There were so many ways this could have been handled differently from the beginning to the end. The negotiator was upset with his own people. Every time he'd begin to build rapore with Koresh, the person in charge would escalate the activity outside the home. They basicly defeated his attempts to end the crisis peacefully
You're willing to believe that one of the people who participated in a mass-murder was really a good guy who failed in his attempt to defuse the Waco situation. I'm not able to believe that.
Combined with our highly professional lawmen "mooning" the Davidian family, killing the family dogs, playing dying rabbit screams, loud music, helicopter overflights, armored vehicles circling the home, strobe lights, and shooting into the house, having a negotiator break his word to Koresh fits easily into a plan to drive the "crazy" Davidians into losing control and doing something stupid, in order to justify, on film, having been attacked by our government in the first place.
It was a campaign to make the Davidians believe that they had nothing to lose, that they were all going to die. It was a strategy of intimidation, and the "good" negotiator was just as guilty as the rest of our heroic law enforcement men, all of whom participated in the mass murder of innocent American citizens.
And got away with it.
posted on 07/16/2003 12:33:49 PM PDT
In one of the Waco movies the negotiator is depicted as being quite ticked off at the person in charge. At one point he had achieved a concession by Koresh, which he felt signified progress, but that very night the all night music and spotlights were implemented. He made it very clear that he didn't not concur with management's actions and basicly minced no words.
I've got to admit, you and I share the same basic frame of reference with this though.

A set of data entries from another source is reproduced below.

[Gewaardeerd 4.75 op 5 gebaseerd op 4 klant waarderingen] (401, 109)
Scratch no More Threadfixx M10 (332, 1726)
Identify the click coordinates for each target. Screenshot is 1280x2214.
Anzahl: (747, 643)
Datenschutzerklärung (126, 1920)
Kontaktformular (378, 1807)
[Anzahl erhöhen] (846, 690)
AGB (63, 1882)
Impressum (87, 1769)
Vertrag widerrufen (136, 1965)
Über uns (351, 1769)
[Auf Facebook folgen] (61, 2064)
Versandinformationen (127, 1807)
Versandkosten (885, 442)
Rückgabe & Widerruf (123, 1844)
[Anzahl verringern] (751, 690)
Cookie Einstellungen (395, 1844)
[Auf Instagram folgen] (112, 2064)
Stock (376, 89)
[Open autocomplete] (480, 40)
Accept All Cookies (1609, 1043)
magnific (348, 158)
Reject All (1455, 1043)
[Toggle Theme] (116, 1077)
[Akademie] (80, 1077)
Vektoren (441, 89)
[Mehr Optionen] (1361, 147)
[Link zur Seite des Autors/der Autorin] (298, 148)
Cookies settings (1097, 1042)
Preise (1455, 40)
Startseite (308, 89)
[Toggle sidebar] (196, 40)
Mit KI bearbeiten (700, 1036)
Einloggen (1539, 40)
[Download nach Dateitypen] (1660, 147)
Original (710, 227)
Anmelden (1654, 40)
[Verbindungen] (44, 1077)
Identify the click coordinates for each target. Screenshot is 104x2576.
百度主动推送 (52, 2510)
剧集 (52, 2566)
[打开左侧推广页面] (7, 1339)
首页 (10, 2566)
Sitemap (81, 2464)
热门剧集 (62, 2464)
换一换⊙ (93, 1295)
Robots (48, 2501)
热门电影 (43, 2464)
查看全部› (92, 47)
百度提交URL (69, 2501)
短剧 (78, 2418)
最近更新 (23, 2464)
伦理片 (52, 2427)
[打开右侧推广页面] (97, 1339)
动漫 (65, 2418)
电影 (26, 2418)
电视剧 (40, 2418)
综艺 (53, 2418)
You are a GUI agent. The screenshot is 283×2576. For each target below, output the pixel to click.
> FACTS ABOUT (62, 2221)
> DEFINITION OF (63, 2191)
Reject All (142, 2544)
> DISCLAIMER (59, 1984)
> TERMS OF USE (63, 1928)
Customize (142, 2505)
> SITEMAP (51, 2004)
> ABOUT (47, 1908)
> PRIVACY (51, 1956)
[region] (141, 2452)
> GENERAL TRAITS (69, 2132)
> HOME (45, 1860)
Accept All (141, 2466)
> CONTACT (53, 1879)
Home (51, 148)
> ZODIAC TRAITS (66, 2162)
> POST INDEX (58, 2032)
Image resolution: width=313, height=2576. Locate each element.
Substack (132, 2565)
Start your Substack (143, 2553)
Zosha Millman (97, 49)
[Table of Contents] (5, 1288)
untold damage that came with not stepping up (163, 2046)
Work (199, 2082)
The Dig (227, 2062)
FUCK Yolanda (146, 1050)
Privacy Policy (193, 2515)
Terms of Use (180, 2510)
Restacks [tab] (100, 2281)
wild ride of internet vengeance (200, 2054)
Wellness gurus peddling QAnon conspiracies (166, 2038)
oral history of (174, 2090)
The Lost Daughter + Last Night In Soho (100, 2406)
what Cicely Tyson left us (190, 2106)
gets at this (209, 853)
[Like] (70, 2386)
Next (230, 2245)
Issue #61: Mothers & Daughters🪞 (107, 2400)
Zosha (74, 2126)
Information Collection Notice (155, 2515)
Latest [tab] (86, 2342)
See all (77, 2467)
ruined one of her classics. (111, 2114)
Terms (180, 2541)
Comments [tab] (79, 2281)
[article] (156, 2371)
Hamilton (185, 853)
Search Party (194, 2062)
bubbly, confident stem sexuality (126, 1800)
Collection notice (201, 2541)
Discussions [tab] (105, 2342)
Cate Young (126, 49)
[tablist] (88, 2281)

About five years ago my wife and I were asked out to dinner by a physician friend. Joining us that evening was supposed to be his wife, a nurse and her FBI agent husband.
During our dinner conversation it surfaced that this guy had been at Waco. He was a rapid response team member. This guy was very tight lipped. I'm sure he'd have rather this not come up.
I don't remember exactly how our conversation progressed now, but at one point I was asked my thoughts on Waco. After a moment I said, "People don't generally think of our nation in these terms, but our nation is not immune from the dangers that afflict other nations. The thing that concerns me, is that even in the United States we need to be vigilant against government abusing the rights of our people."
I don't think there is any doubt that at least two people at that table knew exactly what was on my mind.